Study text.
--------------------------------

Coins can't beat the coppers in breath test
JPR Williams, one of the legendary figures of Welsh rugby, sucked pennies after being stopped for drink-driving in the misguided belief that it would help him to cheat a breath test, a court heard yesterday.
Williams, who was capped 55 times for Wales during the 1970s, five times as captain, was stopped on his way back from a rugby dinner in Richmond, West London, on January 30. He had been driven back to Cardiff but decided to use his own car for the final eight miles of the journey to his home.
He was sitting in the back of a police car when the officer who had stopped him noticed that he was sucking coins.
Hannah Norton, prosecuting, told Cardiff Magistrates' Court: "While in the police car, Mr Williams had to be instructed twice to remove items from his mouth, those being three one penny coins. There is a myth that the copper in coins can interfere with the breathalyser."

--------------------------------

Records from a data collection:
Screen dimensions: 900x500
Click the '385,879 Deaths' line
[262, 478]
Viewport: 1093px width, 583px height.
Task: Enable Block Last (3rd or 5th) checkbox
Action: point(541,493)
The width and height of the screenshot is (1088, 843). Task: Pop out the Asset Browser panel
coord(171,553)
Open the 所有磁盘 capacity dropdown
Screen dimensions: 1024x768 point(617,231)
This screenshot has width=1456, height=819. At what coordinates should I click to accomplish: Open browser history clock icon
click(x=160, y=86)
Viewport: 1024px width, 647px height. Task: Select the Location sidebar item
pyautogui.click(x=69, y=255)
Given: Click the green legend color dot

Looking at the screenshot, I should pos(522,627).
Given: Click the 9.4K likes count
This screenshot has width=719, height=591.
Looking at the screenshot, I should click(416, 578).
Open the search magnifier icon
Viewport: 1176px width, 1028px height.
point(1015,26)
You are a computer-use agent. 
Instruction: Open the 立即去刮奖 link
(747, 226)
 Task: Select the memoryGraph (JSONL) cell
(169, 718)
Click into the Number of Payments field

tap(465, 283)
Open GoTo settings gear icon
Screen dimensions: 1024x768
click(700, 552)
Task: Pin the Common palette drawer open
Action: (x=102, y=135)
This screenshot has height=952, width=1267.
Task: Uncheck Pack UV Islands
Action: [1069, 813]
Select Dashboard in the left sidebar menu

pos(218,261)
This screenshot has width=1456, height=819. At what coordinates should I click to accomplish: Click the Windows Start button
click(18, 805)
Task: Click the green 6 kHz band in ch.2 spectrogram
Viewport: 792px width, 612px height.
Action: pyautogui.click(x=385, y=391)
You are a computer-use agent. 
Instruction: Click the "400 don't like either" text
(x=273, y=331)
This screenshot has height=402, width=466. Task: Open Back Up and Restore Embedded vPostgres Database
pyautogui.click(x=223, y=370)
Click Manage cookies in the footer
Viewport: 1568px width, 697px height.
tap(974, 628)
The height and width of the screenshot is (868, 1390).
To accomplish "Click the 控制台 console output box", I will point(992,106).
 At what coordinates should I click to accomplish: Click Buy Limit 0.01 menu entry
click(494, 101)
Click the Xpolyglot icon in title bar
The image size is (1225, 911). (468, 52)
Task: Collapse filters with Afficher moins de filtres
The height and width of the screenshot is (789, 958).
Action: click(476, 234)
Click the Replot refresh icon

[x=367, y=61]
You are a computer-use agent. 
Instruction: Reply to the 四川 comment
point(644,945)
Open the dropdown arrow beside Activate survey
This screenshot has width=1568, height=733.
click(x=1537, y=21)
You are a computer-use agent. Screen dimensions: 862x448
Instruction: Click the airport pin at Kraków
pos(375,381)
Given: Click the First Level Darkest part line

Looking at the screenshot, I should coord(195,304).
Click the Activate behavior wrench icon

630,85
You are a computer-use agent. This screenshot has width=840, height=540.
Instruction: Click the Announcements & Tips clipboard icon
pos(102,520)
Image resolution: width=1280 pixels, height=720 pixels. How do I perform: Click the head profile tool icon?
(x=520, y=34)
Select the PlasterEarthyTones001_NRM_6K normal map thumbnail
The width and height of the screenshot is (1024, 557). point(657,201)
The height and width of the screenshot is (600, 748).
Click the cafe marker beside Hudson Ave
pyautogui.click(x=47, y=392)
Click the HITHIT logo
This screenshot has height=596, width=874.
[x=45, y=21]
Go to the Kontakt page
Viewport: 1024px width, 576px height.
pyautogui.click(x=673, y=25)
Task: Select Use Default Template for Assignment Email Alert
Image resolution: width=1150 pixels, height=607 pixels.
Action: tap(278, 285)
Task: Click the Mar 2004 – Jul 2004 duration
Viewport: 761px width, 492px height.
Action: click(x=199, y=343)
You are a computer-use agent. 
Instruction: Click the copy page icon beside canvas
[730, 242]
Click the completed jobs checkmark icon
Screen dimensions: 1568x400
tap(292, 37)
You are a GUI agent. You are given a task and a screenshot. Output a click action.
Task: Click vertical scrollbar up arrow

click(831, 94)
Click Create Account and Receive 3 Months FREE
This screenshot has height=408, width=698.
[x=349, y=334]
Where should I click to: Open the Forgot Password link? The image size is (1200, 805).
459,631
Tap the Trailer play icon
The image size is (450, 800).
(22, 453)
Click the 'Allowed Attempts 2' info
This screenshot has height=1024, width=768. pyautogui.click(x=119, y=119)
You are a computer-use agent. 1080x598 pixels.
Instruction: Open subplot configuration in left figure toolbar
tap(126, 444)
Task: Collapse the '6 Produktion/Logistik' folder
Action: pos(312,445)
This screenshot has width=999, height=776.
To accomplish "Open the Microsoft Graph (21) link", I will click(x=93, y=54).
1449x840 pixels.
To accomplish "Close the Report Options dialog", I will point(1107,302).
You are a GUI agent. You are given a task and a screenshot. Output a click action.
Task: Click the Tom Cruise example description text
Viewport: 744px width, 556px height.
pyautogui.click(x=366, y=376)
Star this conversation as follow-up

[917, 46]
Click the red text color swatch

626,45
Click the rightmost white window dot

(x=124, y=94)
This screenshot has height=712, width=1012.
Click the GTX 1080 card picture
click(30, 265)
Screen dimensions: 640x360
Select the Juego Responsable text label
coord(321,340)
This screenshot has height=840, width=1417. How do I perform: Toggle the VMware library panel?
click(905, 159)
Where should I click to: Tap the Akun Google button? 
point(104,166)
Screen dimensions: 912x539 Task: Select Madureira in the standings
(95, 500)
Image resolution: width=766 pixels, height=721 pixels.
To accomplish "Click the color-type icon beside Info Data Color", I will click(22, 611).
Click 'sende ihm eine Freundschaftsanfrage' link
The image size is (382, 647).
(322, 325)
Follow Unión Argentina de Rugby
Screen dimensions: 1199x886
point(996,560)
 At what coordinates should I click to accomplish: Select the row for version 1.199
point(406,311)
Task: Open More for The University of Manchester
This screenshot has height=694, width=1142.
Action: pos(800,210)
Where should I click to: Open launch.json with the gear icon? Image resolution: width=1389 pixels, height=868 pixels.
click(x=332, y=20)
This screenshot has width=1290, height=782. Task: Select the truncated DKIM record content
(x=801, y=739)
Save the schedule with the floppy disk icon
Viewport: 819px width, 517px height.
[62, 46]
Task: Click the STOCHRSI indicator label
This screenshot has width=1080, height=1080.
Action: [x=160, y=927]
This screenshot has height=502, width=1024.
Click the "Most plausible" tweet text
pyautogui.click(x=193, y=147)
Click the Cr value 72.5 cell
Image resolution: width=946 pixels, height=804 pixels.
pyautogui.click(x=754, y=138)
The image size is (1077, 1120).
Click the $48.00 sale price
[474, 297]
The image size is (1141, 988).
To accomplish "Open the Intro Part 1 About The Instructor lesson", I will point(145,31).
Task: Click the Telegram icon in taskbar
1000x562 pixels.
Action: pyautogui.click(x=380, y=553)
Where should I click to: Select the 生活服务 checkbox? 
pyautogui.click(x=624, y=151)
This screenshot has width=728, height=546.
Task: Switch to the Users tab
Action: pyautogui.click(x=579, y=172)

--------------------------------

Directions.
**1)** Switch "Richmond" to "Twickenham" and write out the breath-test article starting with "Williams, who was" and going on through "to his home.".
**2)** Pick up the breath-test article after its last sentence and write what comes next.
These records come from a separate source and are not part of the breath-test article.

Answer section.
**1)**
Williams, who was capped 55 times for Wales during the 1970s, five times as captain, was stopped on his way back from a rugby dinner in Twickenham, West London, on January 30. He had been driven back to Cardiff but decided to use his own car for the final eight miles of the journey to his home.

**2)**
The court heard that Williams (61) an orthopaedic surgeon, had failed one test earlier that day. He was stopped again after a car similar to his red Audi was reported stolen. A blood sample after the second test showed 142 milligrams of alcohol in 100 millilitres of blood. The legal limit is 80 milligrams.
Nigel Daniel, representing Williams, said: "Dr Williams was under the foolish apprehension that after a four-hour journey he would be fit to drive. It was a costly mistake.
Williams, who was appointed MBE for services to sport, was fined £380 with £100 costs and banned from driving for 17 months.